- [ACTIVITY] Copy out every line of the records in which "computer" can be found.

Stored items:
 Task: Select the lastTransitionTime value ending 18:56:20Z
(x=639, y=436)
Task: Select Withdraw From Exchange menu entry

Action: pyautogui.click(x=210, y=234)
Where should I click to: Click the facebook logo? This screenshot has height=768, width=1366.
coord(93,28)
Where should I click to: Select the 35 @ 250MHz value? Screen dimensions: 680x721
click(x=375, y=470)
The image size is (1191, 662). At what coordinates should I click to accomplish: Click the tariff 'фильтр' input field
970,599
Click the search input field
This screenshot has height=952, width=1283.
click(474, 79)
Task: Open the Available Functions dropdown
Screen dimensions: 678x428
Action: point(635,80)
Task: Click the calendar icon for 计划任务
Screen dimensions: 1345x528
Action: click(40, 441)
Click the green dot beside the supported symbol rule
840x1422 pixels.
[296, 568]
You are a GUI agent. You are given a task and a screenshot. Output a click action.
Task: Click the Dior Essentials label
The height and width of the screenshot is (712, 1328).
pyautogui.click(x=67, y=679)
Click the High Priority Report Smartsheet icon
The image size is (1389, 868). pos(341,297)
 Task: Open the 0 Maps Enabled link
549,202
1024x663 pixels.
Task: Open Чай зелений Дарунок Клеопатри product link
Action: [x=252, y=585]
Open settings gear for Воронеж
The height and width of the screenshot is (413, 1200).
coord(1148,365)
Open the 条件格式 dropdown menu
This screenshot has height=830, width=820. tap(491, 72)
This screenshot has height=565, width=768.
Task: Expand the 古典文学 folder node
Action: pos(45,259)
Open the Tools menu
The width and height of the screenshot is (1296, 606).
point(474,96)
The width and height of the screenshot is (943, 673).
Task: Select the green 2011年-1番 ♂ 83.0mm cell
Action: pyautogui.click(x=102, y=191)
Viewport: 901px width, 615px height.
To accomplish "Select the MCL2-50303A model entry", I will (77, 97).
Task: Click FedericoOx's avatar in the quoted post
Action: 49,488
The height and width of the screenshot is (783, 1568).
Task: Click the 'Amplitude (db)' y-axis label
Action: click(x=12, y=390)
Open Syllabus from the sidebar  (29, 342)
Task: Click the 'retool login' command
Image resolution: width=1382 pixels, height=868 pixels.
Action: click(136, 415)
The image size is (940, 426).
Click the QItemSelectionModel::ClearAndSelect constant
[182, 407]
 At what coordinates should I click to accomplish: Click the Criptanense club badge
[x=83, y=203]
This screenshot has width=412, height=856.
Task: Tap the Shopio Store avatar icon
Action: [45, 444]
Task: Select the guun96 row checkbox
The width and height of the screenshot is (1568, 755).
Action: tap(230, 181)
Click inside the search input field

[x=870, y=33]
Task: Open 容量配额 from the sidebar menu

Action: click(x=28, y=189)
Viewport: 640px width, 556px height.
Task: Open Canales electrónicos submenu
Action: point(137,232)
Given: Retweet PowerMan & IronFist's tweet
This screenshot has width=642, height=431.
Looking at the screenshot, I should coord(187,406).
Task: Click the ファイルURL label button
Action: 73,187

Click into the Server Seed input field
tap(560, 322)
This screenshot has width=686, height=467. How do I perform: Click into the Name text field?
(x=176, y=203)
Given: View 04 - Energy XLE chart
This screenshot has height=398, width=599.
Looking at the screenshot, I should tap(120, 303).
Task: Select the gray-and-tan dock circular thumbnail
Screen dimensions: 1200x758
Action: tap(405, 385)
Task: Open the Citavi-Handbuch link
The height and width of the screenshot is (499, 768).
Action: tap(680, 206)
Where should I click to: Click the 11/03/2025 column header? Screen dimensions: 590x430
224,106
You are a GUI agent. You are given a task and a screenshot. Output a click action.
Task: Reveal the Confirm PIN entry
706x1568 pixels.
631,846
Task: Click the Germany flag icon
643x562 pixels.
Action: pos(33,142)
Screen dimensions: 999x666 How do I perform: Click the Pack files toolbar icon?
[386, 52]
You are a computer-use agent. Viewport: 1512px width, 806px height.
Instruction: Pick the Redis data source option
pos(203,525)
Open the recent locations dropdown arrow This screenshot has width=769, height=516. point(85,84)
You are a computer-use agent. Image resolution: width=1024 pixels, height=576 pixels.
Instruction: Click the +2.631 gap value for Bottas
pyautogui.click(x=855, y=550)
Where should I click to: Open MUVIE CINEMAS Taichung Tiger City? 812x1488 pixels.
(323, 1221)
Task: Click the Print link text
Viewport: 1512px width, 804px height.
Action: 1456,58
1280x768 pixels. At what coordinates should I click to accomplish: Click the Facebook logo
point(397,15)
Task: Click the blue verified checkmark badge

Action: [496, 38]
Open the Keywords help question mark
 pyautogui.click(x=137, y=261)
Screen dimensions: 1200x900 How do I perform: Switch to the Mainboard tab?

- [WRITTEN REPLY]
You are a computer-use agent. Viewport: 1512px width, 806px height.
You are a computer-use agent. Image resolution: width=1024 pixels, height=576 pixels.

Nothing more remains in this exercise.